Don't Forget Taxes and Fees
Ironically, the timer might also owe taxes. If the investment had doubled, for example, before it was sold on Monday, October 19, 1987, Canada Customs and Revenue Agency may want to collect capital gains taxes on that gain. And don't forget transaction costs. When you buy and sell stock you must pay for the privilege, another blow to the market timer's bottom line. Thus, the market timer may have even less than the $186,120 shown above.
Making Decisions Like an Investor
As many investors discover, mapping out an investment plan is the easy part. Sticking with that plan is what separates investors from speculators and market timers.
To avoid falling into the speculator's trap, focus on the term "individual" before making any investment decision. Your individual long-term goals and your individual financial circumstances not the daily gyrations of the stock market should govern your decision.
By focusing on your individual needs and sticking to your investment plan, you could actually benefit from the stock market's gyrations. For example, a good long-term investment strategy generally includes investing a set amount at regular intervals. If you maintain this schedule during a market dip, you may be purchasing some strong stocks at clearance-sale prices.
Of course, changing your investments during a gyrating market is not always speculating. It can be the mark of an astute investor if the reasons for your changes are consistent with your individual long-term goals.

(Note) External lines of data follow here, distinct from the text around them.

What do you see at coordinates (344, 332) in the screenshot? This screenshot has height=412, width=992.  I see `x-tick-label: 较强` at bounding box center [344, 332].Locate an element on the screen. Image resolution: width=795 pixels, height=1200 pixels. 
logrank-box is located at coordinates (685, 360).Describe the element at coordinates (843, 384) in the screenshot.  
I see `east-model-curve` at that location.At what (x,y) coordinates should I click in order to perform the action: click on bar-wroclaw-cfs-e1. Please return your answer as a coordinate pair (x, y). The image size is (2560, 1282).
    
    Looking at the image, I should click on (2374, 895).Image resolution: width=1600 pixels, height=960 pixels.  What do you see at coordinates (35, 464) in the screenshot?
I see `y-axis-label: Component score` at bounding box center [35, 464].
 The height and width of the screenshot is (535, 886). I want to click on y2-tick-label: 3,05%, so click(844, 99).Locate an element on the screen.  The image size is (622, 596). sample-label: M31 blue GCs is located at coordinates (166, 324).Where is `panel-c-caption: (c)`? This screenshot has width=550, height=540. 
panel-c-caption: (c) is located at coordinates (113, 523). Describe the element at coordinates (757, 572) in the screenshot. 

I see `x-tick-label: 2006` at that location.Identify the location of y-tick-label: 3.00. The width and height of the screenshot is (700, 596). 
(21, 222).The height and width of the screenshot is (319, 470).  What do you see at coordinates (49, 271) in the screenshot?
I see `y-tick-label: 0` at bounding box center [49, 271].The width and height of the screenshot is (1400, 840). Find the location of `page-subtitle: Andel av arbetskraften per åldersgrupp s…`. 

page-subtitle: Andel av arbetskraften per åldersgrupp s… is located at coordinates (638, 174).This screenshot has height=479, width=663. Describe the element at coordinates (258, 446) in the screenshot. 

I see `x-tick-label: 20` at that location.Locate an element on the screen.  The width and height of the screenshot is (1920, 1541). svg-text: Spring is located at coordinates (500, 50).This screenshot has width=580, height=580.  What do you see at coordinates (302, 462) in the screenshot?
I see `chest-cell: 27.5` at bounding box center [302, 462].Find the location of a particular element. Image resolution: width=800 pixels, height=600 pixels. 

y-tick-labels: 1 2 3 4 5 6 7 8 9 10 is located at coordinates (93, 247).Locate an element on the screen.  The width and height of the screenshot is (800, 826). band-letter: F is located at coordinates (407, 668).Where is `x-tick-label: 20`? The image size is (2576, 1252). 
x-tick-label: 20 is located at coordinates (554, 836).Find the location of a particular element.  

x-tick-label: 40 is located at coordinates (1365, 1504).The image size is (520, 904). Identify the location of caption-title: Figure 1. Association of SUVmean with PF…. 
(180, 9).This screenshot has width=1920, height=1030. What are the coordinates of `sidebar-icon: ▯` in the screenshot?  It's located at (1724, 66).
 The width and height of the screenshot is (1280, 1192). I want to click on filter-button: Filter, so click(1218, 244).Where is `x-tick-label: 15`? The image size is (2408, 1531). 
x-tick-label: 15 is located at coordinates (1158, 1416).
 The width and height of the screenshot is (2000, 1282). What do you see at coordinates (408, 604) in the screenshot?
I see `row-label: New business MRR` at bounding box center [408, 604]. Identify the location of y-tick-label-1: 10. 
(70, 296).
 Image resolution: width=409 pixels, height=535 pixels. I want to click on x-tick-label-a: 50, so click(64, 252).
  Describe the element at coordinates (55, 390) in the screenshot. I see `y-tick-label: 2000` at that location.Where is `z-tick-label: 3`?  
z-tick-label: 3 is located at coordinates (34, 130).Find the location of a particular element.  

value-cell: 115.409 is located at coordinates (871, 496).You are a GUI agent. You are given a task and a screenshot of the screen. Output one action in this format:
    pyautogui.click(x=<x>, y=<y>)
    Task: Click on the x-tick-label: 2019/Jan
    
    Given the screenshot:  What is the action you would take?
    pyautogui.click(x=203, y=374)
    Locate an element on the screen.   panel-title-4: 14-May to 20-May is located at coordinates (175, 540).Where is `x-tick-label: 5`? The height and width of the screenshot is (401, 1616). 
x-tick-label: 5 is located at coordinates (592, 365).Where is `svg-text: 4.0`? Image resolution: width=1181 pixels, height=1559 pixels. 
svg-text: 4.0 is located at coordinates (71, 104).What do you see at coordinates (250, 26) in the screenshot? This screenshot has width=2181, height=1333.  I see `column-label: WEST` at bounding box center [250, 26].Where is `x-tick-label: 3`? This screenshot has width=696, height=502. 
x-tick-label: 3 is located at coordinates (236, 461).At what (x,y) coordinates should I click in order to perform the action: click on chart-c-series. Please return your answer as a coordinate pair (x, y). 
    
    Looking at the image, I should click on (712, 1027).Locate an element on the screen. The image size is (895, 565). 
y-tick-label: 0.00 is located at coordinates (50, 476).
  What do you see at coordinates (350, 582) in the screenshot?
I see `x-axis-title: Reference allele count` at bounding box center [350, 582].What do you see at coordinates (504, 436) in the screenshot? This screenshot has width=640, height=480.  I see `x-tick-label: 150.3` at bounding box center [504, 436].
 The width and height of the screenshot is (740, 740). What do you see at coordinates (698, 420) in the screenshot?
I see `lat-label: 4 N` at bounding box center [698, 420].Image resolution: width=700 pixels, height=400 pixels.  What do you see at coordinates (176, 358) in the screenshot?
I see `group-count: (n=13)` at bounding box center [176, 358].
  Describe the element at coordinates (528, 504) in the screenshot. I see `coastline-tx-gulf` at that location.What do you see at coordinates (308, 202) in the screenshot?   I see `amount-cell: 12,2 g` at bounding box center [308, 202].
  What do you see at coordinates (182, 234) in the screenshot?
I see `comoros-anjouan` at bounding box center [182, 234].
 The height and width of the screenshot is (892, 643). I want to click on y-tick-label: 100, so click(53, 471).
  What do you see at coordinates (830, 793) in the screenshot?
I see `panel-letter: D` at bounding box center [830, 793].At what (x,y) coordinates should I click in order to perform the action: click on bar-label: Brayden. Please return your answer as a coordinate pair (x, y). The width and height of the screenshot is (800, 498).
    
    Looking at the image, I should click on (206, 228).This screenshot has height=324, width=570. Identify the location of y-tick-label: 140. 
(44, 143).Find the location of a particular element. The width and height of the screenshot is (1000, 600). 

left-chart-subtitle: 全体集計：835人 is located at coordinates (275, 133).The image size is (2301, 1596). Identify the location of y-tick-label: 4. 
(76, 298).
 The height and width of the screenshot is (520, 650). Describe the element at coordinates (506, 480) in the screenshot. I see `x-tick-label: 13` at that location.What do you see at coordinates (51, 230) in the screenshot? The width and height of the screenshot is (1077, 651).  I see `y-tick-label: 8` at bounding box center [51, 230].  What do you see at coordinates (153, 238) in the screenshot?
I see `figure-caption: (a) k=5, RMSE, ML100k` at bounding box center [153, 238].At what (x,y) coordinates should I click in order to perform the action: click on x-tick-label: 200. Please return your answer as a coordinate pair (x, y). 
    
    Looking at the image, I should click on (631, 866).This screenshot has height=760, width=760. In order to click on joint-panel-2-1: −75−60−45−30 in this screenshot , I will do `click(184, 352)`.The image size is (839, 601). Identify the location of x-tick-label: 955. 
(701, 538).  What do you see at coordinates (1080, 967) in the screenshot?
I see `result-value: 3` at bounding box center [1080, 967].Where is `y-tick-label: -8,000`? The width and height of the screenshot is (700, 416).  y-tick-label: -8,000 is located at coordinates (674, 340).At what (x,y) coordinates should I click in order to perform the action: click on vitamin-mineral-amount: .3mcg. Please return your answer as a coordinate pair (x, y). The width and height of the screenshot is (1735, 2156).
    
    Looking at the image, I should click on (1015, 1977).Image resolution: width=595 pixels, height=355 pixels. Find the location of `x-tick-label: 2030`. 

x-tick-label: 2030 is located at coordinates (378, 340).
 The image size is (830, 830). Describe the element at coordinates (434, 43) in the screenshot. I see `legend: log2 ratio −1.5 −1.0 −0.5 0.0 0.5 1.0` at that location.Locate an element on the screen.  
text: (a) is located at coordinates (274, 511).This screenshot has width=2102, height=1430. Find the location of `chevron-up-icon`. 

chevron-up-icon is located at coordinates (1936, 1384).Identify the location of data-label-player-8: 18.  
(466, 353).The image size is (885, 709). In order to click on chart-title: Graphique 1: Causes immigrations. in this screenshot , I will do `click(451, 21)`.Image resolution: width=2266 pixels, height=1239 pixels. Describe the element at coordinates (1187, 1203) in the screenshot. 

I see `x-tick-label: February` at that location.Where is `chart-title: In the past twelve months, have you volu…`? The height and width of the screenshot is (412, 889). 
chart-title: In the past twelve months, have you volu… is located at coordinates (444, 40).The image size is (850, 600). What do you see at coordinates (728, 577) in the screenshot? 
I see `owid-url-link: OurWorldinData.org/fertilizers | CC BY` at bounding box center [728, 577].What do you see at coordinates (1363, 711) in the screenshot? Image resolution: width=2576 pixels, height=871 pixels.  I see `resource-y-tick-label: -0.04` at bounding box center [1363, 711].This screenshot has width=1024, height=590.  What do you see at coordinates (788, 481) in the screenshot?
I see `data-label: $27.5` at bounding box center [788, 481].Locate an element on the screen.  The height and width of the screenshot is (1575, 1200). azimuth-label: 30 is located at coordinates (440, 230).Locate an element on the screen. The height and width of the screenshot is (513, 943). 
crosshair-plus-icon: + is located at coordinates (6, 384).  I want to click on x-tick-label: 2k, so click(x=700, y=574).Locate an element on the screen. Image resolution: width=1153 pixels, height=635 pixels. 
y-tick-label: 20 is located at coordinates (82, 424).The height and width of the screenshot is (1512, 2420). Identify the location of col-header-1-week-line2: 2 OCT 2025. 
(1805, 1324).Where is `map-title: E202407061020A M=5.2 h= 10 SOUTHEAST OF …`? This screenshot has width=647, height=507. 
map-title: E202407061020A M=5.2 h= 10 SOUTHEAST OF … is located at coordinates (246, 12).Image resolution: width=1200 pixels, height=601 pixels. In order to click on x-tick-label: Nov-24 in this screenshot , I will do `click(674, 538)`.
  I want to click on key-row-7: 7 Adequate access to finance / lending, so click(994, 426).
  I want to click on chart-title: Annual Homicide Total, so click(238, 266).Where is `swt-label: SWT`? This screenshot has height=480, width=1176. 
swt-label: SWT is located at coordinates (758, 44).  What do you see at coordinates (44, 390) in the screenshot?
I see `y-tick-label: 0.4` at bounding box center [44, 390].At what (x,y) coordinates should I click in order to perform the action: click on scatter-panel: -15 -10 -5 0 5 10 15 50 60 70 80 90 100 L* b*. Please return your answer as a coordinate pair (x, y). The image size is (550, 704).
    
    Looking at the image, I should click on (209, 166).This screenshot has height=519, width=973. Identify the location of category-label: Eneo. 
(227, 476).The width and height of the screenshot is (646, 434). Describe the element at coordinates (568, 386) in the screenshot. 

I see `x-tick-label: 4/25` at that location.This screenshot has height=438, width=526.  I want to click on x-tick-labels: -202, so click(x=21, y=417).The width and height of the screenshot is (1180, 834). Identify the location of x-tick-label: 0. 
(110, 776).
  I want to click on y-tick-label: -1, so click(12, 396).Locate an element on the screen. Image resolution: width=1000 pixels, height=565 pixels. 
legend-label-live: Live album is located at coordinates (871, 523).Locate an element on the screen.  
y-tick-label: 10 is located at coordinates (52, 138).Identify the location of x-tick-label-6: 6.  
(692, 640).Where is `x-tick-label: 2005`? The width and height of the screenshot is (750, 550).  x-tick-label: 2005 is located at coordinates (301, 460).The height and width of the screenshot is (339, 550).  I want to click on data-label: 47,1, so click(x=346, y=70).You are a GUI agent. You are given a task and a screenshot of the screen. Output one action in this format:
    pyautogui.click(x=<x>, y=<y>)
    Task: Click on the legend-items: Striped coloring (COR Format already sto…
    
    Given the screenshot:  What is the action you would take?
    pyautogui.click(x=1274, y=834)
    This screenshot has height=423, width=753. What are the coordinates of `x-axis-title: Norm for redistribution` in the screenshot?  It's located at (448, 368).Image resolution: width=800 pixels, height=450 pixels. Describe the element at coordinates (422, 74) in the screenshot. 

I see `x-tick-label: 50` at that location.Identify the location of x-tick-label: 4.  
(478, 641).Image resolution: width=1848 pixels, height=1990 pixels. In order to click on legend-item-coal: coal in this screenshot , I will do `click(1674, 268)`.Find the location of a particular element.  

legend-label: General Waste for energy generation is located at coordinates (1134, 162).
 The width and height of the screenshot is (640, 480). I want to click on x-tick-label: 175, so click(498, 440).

Lifestyle Timing: Making Decisions Based on Your Goals
Instead of market timing, try lifestyle timing. Look at your own investment portfolio and compare it to your long- and short-term goals.
Do you need to withdraw money within the next year or so to begin financing your retirement or to make some other lifestyle change? If so, you might want to reduce your percentage of stock investments.
What about your long-term goals? Short-term market gyrations will probably not significantly affect your long-term plans, and you would be wise to stick with your current strategy.
To make the most of your investment opportunities, allow your lifestyle (not stock market gyrations) to dictate your investment approach. And in following your investment strategy, you may want to use disciplined, systematic investing like dollar cost averaging.
Dollar Cost Averaging
Dollar cost averaging is a policy by which the same dollar amount is placed in one or more common stocks or mutual funds at fixed, successive intervals, enabling you to average the purchase of your shares over a good many years. Over the long run, dollar cost averaging helps market fluctuations work for you, not against you. Because you buy more shares when prices are lower, and fewer shares when prices are higher, the average cost of your total accumulated shares in an investment increasing in value over time is below the average market price for all of the shares you purchased.
Disciplined, systematic investing does not promise a profit or protect you from a loss, but it does reduce the odds of you putting too much money into an investment when prices are high, and it also removes the emotional factor from your investment strategy.

Nothing contained in this publication is intended to constitute legal, tax, securities, or investment advice, nor an opinion regarding the appropriateness of any investment, nor a solicitation of any type. The general information contained in this publication should not be acted upon without obtaining specific legal, tax, and investment advice from a licensed professional.